Every line of the entries below that includes "computer" belongs in the answer, copied as written.

Stored items:
☆ ☆ ☆ ☆ ☆
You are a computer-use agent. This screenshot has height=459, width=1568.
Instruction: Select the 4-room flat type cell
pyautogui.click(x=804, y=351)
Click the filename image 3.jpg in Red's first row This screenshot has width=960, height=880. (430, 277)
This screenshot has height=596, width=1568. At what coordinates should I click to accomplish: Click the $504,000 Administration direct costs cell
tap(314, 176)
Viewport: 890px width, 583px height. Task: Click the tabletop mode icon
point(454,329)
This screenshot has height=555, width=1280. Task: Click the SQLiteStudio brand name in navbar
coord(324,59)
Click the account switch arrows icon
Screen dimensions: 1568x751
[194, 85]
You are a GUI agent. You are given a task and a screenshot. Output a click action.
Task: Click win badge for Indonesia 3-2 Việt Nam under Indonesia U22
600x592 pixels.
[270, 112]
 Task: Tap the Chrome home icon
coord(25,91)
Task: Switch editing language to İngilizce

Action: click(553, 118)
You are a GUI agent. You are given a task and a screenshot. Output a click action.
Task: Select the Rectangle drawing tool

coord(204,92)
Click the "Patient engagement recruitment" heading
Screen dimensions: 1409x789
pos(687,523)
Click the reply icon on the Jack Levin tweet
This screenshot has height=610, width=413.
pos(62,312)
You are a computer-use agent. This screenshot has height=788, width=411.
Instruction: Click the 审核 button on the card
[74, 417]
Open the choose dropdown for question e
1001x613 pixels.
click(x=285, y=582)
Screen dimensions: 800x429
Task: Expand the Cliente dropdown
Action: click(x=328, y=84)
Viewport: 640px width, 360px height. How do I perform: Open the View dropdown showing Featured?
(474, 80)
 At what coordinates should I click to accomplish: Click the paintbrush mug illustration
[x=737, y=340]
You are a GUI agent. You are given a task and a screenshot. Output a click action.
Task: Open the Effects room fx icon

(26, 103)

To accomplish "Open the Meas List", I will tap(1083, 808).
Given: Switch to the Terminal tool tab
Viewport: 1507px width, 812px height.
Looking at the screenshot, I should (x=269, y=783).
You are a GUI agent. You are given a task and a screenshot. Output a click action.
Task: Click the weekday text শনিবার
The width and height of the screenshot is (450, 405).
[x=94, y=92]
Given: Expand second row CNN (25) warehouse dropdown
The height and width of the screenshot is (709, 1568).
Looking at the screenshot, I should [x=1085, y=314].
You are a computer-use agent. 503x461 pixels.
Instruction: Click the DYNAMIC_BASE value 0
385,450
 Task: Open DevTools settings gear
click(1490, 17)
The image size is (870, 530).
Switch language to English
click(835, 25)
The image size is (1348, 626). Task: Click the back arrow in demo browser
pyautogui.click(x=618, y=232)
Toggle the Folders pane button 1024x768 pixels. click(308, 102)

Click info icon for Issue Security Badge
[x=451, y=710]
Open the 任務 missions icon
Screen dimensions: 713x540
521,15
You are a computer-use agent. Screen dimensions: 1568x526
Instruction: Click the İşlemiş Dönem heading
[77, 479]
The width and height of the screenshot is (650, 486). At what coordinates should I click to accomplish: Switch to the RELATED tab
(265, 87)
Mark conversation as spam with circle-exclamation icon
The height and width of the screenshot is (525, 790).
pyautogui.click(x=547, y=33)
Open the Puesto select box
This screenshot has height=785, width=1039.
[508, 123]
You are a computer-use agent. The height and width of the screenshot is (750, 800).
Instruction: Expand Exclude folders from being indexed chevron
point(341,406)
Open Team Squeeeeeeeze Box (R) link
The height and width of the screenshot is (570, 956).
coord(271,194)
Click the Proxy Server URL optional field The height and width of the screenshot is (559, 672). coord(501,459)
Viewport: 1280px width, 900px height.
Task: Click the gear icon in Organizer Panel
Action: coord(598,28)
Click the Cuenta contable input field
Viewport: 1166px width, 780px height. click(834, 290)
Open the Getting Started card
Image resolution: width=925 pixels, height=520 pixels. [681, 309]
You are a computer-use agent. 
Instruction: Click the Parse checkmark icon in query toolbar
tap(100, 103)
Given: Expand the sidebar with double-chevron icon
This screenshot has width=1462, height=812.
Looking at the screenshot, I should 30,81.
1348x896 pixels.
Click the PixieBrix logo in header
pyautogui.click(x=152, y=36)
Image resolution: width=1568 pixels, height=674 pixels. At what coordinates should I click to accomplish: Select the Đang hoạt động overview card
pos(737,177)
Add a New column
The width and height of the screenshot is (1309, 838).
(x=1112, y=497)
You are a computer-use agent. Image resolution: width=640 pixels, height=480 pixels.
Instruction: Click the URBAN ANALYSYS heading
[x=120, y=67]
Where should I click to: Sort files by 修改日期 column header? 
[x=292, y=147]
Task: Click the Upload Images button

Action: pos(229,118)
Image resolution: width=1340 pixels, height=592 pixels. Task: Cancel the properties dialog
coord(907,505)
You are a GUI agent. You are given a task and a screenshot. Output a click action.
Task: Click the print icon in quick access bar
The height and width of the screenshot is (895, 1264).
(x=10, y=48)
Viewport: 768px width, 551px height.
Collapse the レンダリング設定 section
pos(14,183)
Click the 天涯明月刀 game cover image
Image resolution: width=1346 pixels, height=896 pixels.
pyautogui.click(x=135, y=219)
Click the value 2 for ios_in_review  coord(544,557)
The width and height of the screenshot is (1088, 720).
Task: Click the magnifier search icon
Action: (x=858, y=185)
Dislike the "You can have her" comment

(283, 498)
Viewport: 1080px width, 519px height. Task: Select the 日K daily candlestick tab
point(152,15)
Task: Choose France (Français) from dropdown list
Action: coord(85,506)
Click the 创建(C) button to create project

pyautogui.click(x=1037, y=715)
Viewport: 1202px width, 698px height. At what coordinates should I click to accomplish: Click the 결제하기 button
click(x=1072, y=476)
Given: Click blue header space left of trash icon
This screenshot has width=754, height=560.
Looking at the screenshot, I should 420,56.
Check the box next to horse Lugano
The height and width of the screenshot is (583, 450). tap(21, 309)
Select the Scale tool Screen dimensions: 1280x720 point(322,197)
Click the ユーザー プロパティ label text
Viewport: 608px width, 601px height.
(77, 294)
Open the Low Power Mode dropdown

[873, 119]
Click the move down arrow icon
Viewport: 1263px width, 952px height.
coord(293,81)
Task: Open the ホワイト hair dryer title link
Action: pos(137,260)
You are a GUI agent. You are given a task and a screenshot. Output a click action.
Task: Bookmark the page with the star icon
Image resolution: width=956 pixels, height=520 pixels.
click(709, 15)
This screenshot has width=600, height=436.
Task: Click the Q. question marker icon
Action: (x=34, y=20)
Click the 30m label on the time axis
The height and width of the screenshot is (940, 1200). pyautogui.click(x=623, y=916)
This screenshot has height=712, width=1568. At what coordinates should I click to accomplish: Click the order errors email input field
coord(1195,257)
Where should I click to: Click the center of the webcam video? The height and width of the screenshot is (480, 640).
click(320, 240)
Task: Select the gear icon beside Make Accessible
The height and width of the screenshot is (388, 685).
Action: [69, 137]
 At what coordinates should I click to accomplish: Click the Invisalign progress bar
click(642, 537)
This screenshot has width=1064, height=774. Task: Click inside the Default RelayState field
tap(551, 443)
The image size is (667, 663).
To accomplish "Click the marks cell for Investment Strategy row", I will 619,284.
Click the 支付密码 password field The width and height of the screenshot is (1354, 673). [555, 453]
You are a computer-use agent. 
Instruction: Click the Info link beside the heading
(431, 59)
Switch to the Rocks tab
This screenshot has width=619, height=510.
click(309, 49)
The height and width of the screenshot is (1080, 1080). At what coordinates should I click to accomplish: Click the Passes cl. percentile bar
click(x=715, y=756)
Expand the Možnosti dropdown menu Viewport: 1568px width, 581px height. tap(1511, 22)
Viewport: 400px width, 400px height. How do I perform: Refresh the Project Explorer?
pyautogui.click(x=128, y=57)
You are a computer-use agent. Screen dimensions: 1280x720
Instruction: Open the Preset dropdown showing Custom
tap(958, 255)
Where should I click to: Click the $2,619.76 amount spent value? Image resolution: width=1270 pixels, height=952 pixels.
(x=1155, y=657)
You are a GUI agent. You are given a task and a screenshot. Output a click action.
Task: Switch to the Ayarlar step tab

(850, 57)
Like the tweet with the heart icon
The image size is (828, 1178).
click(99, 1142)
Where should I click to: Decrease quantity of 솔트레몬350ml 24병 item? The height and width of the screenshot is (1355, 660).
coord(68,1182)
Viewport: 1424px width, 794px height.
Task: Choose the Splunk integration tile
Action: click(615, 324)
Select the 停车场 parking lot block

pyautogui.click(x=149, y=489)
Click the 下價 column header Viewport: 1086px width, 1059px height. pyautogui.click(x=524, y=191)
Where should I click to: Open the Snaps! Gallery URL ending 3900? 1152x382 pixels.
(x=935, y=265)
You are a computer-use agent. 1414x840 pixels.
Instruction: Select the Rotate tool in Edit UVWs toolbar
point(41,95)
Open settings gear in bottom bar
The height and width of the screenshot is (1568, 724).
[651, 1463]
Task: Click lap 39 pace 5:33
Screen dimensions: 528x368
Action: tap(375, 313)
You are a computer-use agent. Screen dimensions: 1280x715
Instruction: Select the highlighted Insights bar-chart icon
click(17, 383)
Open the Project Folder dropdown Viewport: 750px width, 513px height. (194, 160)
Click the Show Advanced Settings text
☆ ☆ ☆ ☆ ☆
- _EXPECTED OUTPUT_:
You are a computer-use agent. This screenshot has height=459, width=1568.
You are a computer-use agent. This screenshot has height=788, width=411.
You are a computer-use agent. 503x461 pixels.
You are a computer-use agent. Screen dimensions: 1568x526
You are a computer-use agent. The height and width of the screenshot is (750, 800).
You are a computer-use agent. 
You are a computer-use agent. Image resolution: width=640 pixels, height=480 pixels.
You are a computer-use agent. 
You are a computer-use agent. Screen dimensions: 1280x720
You are a computer-use agent. 1414x840 pixels.
You are a computer-use agent. Screen dimensions: 1280x715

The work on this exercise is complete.